TRECHO CITADO:

Quando essa sintonia termina, as desavenças começam. Lia Clerot lembra que o casal nem sempre vai pensar da mesma forma, mas precisa resolver suas divergências com diálogo e concessões de ambas as partes, para que entrem em um acordo real. O segredo é pensar na reciprocidade e agir com empatia. Relacionamentos são escolhas, por isso não devem ser vistos como uma obrigação ou prisão.

“Foi a companhia que você mesmo escolheu para estar ao seu lado, seja nas horas boas, sejas nas ruins. Queira cuidar do outro como se cuidasse de si mesmo”, recomenda a psicóloga. Tudo isso leva a acreditar que não é impossível encontrar o sonhado amor eterno. Como Marisa e Afrânio, existem casais com muitos anos de relacionamento que continuam enamorados. A fuga da rotina é apontada como uma ótima saída para criar reconexões com o outro — um novo hobby, por exemplo, pode estimular um momento a mais de interação e descontração.

Na visão de Gary Chapman, autor do livro Casados e ainda apaixonados, a incompreensão do modo pelo qual os cônjuges demonstram e recebem amor é o principal fator de conflitos no casamento. As pessoas são diferentes umas das outras, e isso se torna mais evidente e incômodo na intimidade conjugal. 

Aprender a principal linguagem do amor do outro — palavras de afirmação, atos de serviço, toque físico, presentes e tempo de qualidade juntos — e praticá-la constantemente pode ser extremamente útil para impedir a dissolução do casamento. No livro, o autor insiste em dizer que o amor é uma questão de escolha, e não de sentimentos. Começa com uma atitude e se expressa em um comportamento que procura fazer a vida da outra pessoa melhor. 

“Essa dedicação ao cônjuge deve prosseguir por toda a vida. Para isso, é necessário enxergar o casamento como uma grande aventura, com todos os benefícios e dificuldades envolvidos em uma aventura compartilhada com outra pessoa”, explica o editor de Casados e ainda apaixonados, Daniel Faria. 

Companheirismo

Dar ao outro o que gostaria de receber é o que melhor resume o casamento de 30 anos da professora Kátia Malaquias, 49, com o policial civil Salvador da Silva, 54. Apesar das divergências de pensamento e personalidade, os dois embarcaram em uma jornada romântica sem volta. Foram dois anos de vida a dois até a chegada do primeiro filho. Cinco anos depois, veio o segundo. 

Com a vida atarefada e os dois trabalhando, o casal se revezava para dar conta de tudo — Salvador trabalhava à noite para cuidar das crianças durante o dia, enquanto a esposa dava aulas. Hoje, os filhos ainda moram com eles, assim como a neta de 1 ano. 

Durante essas três décadas, Kátia e Salvador superaram as dificuldades financeiras, religiosas e conflitos comuns aos casais. Tudo em prol da felicidade e tranquilidade da família. 

“Sempre soubemos apreciar a presença do outro. Os filhos ainda vivem com a gente porque fazemos questão. Mas, quando chegar a hora de partirem, tenho certeza de que vamos continuar prezando pelo bem-estar da nossa relação”, afirma Kátia.

ENUNCIADO DA TAREFA:
Copie do texto sobre casamento, sem nenhuma alteração, o trecho que começa nas palavras "Durante essas três" e termina logo depois de "tranquilidade da família.".

LINHAS FORNECIDAS:
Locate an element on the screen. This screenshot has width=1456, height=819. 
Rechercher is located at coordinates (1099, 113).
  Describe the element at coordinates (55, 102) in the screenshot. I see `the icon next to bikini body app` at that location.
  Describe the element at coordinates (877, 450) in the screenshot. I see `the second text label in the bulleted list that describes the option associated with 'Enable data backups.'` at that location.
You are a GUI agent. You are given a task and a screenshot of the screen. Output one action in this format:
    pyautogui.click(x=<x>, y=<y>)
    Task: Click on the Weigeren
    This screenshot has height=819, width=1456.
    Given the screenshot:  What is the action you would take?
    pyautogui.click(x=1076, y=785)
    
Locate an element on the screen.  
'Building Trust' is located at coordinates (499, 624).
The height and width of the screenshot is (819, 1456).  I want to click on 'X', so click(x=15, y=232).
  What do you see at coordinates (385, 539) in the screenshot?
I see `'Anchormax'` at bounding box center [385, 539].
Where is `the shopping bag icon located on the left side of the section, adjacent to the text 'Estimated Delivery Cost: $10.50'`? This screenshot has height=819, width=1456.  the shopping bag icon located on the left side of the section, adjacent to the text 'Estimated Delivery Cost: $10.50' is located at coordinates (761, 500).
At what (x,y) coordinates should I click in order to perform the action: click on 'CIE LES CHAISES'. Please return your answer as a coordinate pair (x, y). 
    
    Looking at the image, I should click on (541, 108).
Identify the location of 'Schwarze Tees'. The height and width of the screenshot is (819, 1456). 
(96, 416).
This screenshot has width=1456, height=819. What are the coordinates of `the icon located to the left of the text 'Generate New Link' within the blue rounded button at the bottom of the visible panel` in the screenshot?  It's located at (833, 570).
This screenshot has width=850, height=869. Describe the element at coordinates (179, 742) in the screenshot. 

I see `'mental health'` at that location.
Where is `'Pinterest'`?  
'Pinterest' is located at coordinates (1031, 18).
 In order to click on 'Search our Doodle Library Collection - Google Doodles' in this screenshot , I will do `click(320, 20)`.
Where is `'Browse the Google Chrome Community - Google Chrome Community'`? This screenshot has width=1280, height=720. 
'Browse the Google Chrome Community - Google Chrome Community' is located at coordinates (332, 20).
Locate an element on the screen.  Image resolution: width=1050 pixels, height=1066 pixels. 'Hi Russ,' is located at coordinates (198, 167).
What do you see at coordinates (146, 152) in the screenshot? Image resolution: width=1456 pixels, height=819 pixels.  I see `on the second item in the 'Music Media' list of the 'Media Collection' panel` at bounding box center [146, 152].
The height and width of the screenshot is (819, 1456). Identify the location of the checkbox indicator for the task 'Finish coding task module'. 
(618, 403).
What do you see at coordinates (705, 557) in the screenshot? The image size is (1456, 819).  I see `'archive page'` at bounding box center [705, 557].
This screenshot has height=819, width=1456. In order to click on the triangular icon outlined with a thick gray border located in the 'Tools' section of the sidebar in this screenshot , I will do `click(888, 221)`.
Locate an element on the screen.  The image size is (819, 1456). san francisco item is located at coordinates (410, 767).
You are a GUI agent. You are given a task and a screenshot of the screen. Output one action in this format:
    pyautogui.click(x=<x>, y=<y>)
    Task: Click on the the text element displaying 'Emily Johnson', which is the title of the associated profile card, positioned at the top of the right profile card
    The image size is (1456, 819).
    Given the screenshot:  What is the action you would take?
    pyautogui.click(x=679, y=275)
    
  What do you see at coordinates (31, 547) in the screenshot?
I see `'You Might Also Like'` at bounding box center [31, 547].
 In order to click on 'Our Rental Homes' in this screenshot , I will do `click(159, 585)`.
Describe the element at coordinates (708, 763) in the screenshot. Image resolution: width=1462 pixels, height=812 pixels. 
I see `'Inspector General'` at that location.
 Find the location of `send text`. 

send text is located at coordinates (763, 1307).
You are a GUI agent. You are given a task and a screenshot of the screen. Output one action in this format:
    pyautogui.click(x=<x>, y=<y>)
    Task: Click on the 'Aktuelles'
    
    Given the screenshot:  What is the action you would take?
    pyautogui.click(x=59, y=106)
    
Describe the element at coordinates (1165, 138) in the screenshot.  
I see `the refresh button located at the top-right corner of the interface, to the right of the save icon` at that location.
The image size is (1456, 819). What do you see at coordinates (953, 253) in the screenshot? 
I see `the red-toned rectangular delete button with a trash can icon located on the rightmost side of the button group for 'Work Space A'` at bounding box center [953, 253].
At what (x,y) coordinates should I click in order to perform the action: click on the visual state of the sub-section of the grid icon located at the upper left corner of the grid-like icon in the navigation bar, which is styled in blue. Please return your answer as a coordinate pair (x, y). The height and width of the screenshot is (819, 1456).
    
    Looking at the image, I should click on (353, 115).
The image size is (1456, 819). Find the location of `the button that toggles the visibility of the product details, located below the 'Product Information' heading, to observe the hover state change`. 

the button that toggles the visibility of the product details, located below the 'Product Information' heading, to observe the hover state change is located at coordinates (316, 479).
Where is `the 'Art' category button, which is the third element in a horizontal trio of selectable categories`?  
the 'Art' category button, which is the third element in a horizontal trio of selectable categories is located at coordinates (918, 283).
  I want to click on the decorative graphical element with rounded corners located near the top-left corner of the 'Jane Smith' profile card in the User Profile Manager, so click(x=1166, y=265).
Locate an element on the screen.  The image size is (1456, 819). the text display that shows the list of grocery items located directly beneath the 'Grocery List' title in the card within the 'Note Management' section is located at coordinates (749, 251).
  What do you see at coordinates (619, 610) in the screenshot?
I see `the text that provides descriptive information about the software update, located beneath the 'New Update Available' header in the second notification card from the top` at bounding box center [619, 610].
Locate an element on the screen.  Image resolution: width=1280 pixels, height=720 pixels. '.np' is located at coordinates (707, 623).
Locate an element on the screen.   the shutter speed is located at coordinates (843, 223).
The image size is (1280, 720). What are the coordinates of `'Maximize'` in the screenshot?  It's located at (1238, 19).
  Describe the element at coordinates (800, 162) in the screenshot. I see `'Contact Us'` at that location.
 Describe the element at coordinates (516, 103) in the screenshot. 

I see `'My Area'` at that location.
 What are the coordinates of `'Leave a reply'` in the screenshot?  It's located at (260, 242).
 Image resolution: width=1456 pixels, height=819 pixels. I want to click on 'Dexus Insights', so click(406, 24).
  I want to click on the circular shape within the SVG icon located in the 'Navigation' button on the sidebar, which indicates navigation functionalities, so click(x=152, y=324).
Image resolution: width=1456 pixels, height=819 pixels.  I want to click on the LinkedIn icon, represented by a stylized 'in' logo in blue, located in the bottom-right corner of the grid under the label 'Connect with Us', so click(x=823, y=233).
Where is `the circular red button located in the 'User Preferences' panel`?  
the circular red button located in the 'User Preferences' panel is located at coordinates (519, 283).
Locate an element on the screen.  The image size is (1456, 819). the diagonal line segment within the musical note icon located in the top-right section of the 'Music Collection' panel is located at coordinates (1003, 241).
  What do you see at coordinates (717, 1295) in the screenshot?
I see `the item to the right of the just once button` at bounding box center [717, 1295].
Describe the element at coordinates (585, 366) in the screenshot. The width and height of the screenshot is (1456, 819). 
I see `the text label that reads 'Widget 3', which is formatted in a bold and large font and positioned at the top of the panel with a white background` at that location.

RESULTADO:
Durante essas três décadas, Kátia e Salvador superaram as dificuldades financeiras, religiosas e conflitos comuns aos casais. Tudo em prol da felicidade e tranquilidade da família.